▶ [Required tasks]:
A – In the passage about Nolan Ryan below, condense the paragraph beginning "On a Tuesday in August of 1974" into a short bulleted list of its main facts.
B – According to the passage about Nolan Ryan below, who was the Tigers' starting pitcher in the August 1974 game?

▶ [Passage given]:
════════════════════

On a Tuesday in August of 1974, Nolan Ryan pitched the kind of epic game that has long since gone extinct. That night, Ryan threw nine shutout innings for the California Angels against the Detroit Tigers, only to find the game tied at the end of the ninth. Both Ryan and Tigers starter Mickey Lolich carried on into the 10th, and then into the 11th, when Ryan gave up a pair of singles in the top of the inning that would deliver the Tigers a 1-0 win. Ryan gave up four hits over the course of the night, walked five, and struck out 19 (it was, in fact, the second time in eight days that he’d struck out 19 hitters in a game). This was Ryan’s 13th loss of the season against 16 wins; he would wind up pitching 332 2/3 innings that year, walking 202 hitters and striking out 367.

Ryan may or may not have been the greatest pitcher in modern baseball history, but he was unquestionably the most enjoyable to watch. He slung pitch after pitch after pitch, many of them the same laser beam that once got him discovered by a scout in rural Texas when he was an impossibly skinny teenager (that scout, Red Murff, upon Ryan watching uncork his first fastball, wondered for a moment whether he’d had a break with reality. How in the world, he asked himself, could anyone that kid’s size throw like that?). He threw hard, he threw inside, and he never let up, even after 11 innings. And this particular game against the Tigers in 1974 proved to be a watershed moment, both for Ryan and for baseball itself.

════════════════════

▶ [Supplied material]:
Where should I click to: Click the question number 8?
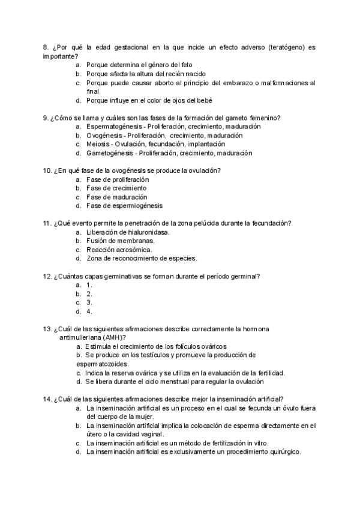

════════════════════

▶ [Solution list]:
A –
- In August 1974, Nolan Ryan pitched nine shutout innings for the California Angels against the Detroit Tigers, but the game was tied after nine.
- Ryan and Tigers starter Mickey Lolich both pitched into the 10th and 11th innings.
- In the top of the 11th, Ryan allowed two singles, and the Tigers won 1-0.
- Ryan gave up four hits, walked five and struck out 19, his second 19-strikeout game in eight days.
- The loss left him at 16 wins and 13 losses.
- He finished that year with 332 2/3 innings pitched, 202 walks and 367 strikeouts.

B – Mickey Lolich